Archiving Sitecore XDB Interaction Data

 

Quarterly Cleanup & Archiving of Sitecore XDB Interactions


Requirement

Delete all old interactions (above 1,000) for contacts that have more than 1,000 interactions. These interactions should be archived to a separate database before deletion.
Note: Contacts must not be deleted.
Frequency: This operation should be performed quarterly.


Challenges

Sitecore XConnect does not provide a direct API to delete only the interactions of a contact. Available APIs delete the entire contact along with its interactions, which is not acceptable for this use case.


Implementation Approach

Due to the limitations mentioned above, we will use a SQL Server Job to run a stored procedure quarterly. This procedure will:

  • Archive interactions over the 1,000 mark for each contact to a separate database.

  • Then delete those interactions and their facets from the main xdb_collection tables.
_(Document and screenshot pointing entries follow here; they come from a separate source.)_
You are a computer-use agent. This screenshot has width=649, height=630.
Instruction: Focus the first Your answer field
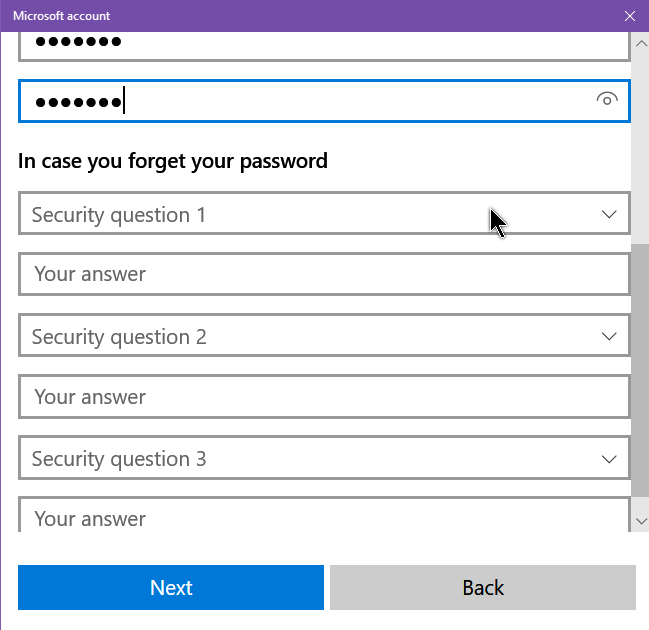pyautogui.click(x=324, y=274)
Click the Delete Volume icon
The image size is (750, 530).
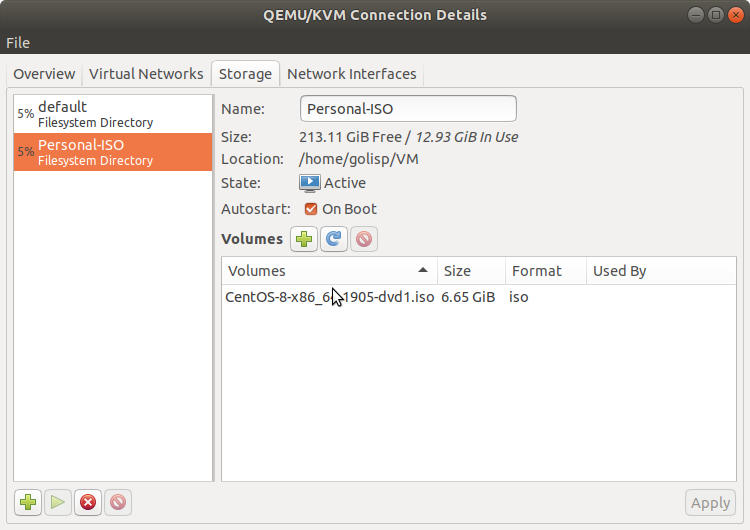364,239
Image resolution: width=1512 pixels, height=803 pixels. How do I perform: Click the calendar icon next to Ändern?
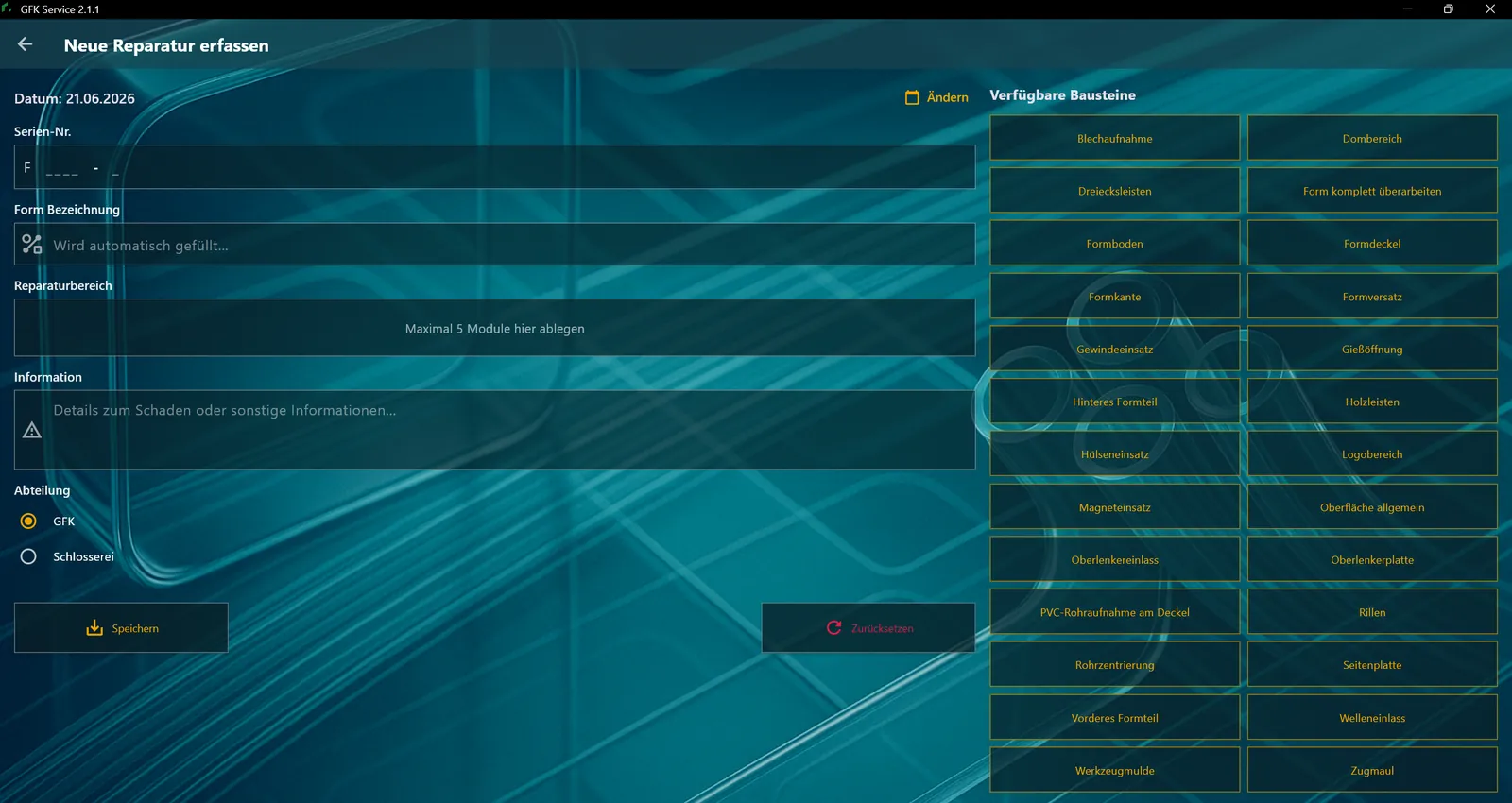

⚠️ Important: Update the database and table names according to your environment.


Step-by-Step Implementation


Step 1: Schedule SQL Job

Create a SQL Server Job to run the stored procedure quarterly.
Note: Steps to create a SQL job are widely available online and not covered here.


Step 2: Create Archive Database

Create a database on the same server as your shard databases.
Suggested Name: XDB_Interaction_Archived


Step 3: Create Archive Tables

In the XDB_Interaction_Archived database, create the following four tables:

Table NameDescription
Interactions_Archive_Shard0Stores interaction data archived from shard0
InteractionFacets_Archive_Shard0Stores interaction facet data from shard0
Interactions_Archive_Shard1Stores interaction data archived from shard1
InteractionFacets_Archive_Shard1Stores interaction facet data from shard1

Note: Click the link above to download the code.


Step 4: Create Stored Procedures

Two stored procedures are required, one for each shard:


a. Archive_Shard0_XDB_Interaction

This runs against:

  • [xdb_collection].[interactions]

  • [xdb_collection].[interactionfacets]

Functionality:

  • Finds contacts with more than 1,000 interactions.

  • Keeps the most recent 1,000 and archives the rest.

  • Archives interaction and facet data to XDB_Interaction_Archived.

  • Deletes archived records from the source tables.

Tables used:

  • Archive: Interactions_Archive_Shard0, InteractionFacets_Archive_Shard0

  • Source: [sc10dev_Xdb.Collection.Shard0][xdb_collection].[interactions], [sc10dev_Xdb.Collection.Shard0][xdb_collection].[interactionfacets]


b. Archive_Shard1_XDB_Interaction

Same logic as above, but operates on:

  • shard1 tables

  • Archives to Interactions_Archive_Shard1 and InteractionFacets_Archive_Shard1

Stored procedure scripts for both shards are similar. Only table names differ.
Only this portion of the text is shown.